Morgennes se alejó del árbol, lanzó una última ojeada a las marionetas y caminó hacia la música. «¿Y si era una trampa? ¿Una trampa tendida para que me pierda? ¿Cómo saber si no he caído ya en ella un decena de veces? La música me aleja del árbol, me atrae con sus cantos de sirena y luego se interrumpe bruscamente, dejándome en medio de los pantanos. ¿Ha ocurrido eso ya? ¿Cuántas veces? ¿Así nos separaron a Dodin y a mí? Pero ¿tengo elección, en realidad?»
Aunque con dudas, Morgennes caminó en dirección a la música. Apenas reconocía el paisaje que atravesaba: árboles demasiado grandes, agotados de tan viejos y que, no teniendo ya un lugar donde morir, se desplomaban sobre las ramas de otros más pequeños. Ramajes entremezclados que se alimentaban de todos los troncos, absorbiéndose los unos a los otros, aferrándose, arañándose, a la vez carceleros y prisioneros de sí mismos. Lianas rasgando la oscuridad, llenando los vacíos que los árboles no habían sabido ocupar; musgos, líquenes, setas; un suelo esponjoso, empapado, en el que costaba mucho esfuerzo avanzar. Tentáculos marronosos, grandes telarañas, de las que no se sabía si habían sido tejidas por vegetales o por animales. ¿Tal vez por ambos? Paredes de mosquitos donde los brazos batían el aire, impotentes. «Como tratar de abrir el mar Rojo», pensó Morgennes.
– Necesitaría un milagro. ¡Guyana! ¿Por qué te abandoné?
Luego recordó súbitamente que era ella la que había partido. Debería haberla retenido. Sujetarla del brazo y decirle: «No te vayas. Perdón. Perdóname. No sé qué ocurrió. Si lo hubiera sabido, no habría actuado así. Iba a confesártelo todo, pero no tuve tiempo. ¡Iba a decírtelo todo!».
Por momentos, en su delirio, tenía la impresión de que eso era lo que había hecho. Le había hablado, la había estrechado entre sus brazos y se lo había explicado todo.
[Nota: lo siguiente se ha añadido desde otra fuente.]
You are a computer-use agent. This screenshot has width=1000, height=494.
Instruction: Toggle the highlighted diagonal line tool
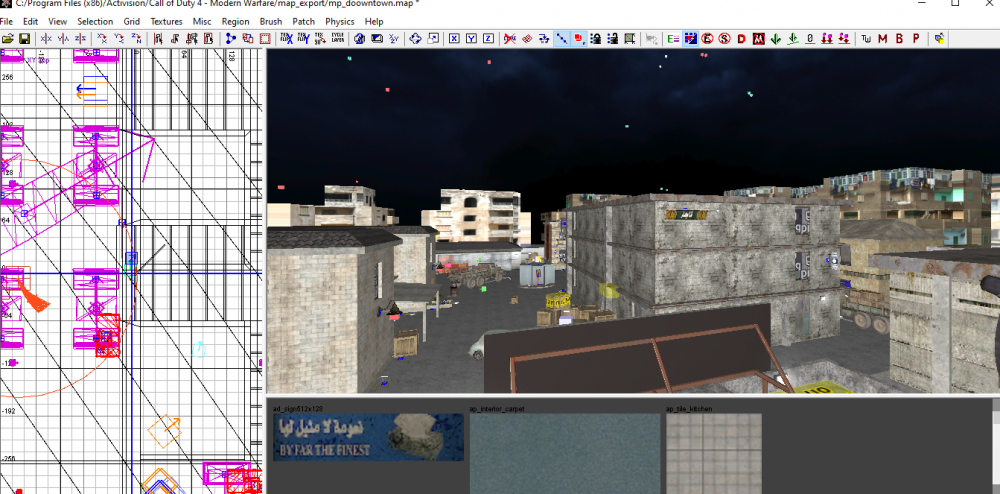[562, 39]
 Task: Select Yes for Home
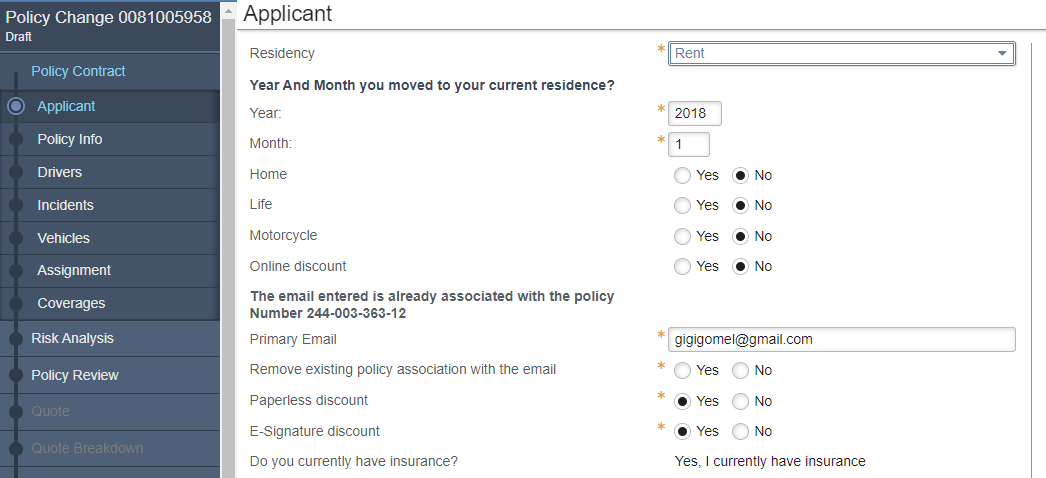tap(682, 176)
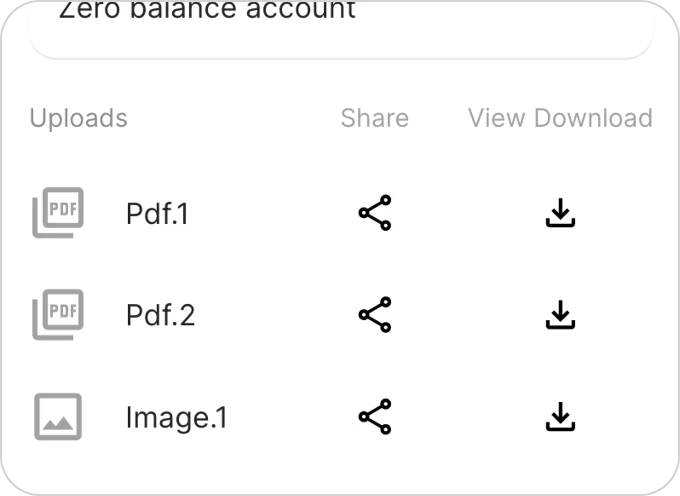This screenshot has height=496, width=680.
Task: Click the Share column header
Action: click(x=375, y=118)
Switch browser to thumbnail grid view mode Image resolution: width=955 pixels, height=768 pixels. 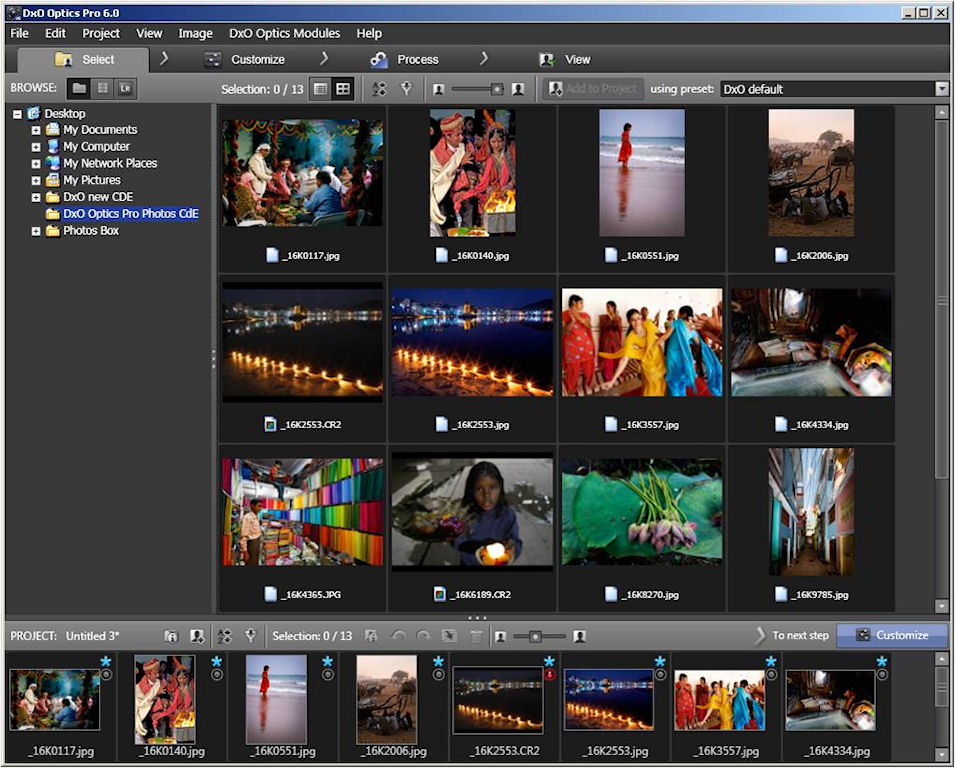coord(343,89)
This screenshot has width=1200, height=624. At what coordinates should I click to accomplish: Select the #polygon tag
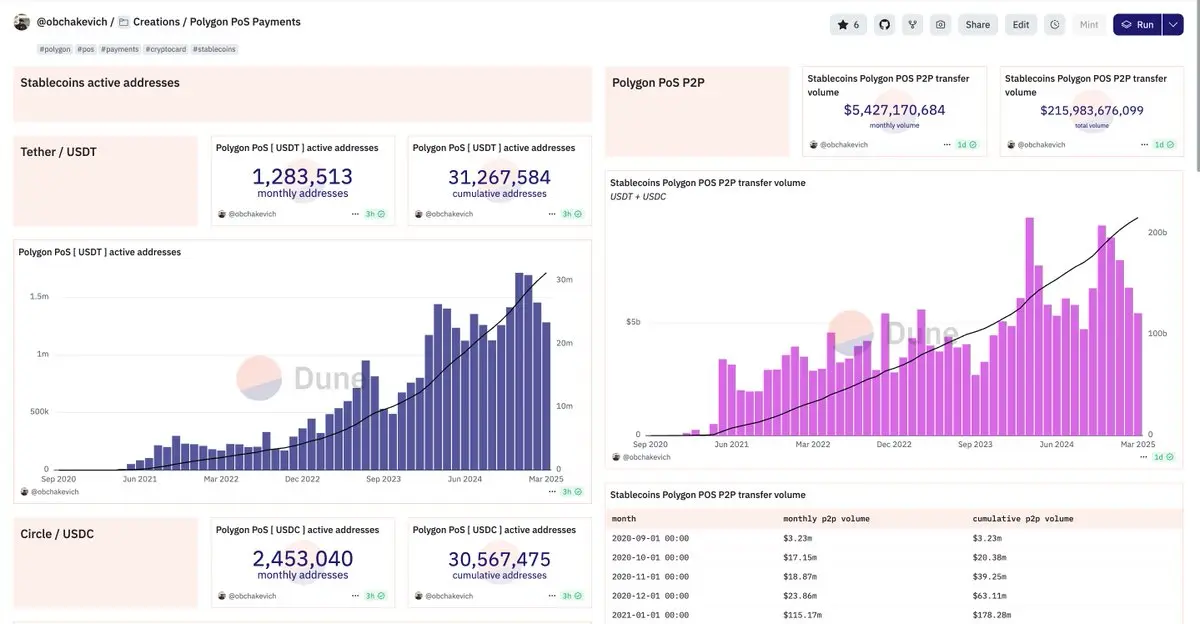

Al principio había sido difícil, pero ella había acabado por escucharle. Y al final le había perdonado. Apretándola contra sí, le había acariciado los cabellos mientras le decía: «Vuelve a tu casa. Vuelve con los tuyos. Ve a Francia, ve a ver a Chrétien de Troyes, es mi mejor amigo. Espérame en su casa. Cuida de nuestro hijo. ¡Volveré en cuanto pueda!».
Realmente era lo que recordaba haberle dicho.
Después de haber caminado durante una eternidad, Morgennes llegó a un vasto claro pantanoso. Los Pantanos de la Memoria, llamados también Lago Negro, a causa del tono lustroso de sus aguas, que eran negras como el carbón y donde nada, ni siquiera las estrellas, se reflejaba. Aquí y allá, un ruido de chapoteo delataba la presencia de cocodrilos. Sus cuerpos se fundían tan bien con el fango que era casi imposible distinguirlos. ¿Qué tamaño debían de tener? Era difícil saberlo. Pero el último que Morgennes y Dodin habían visto, había abierto tanto la boca como para tragarse un caballo.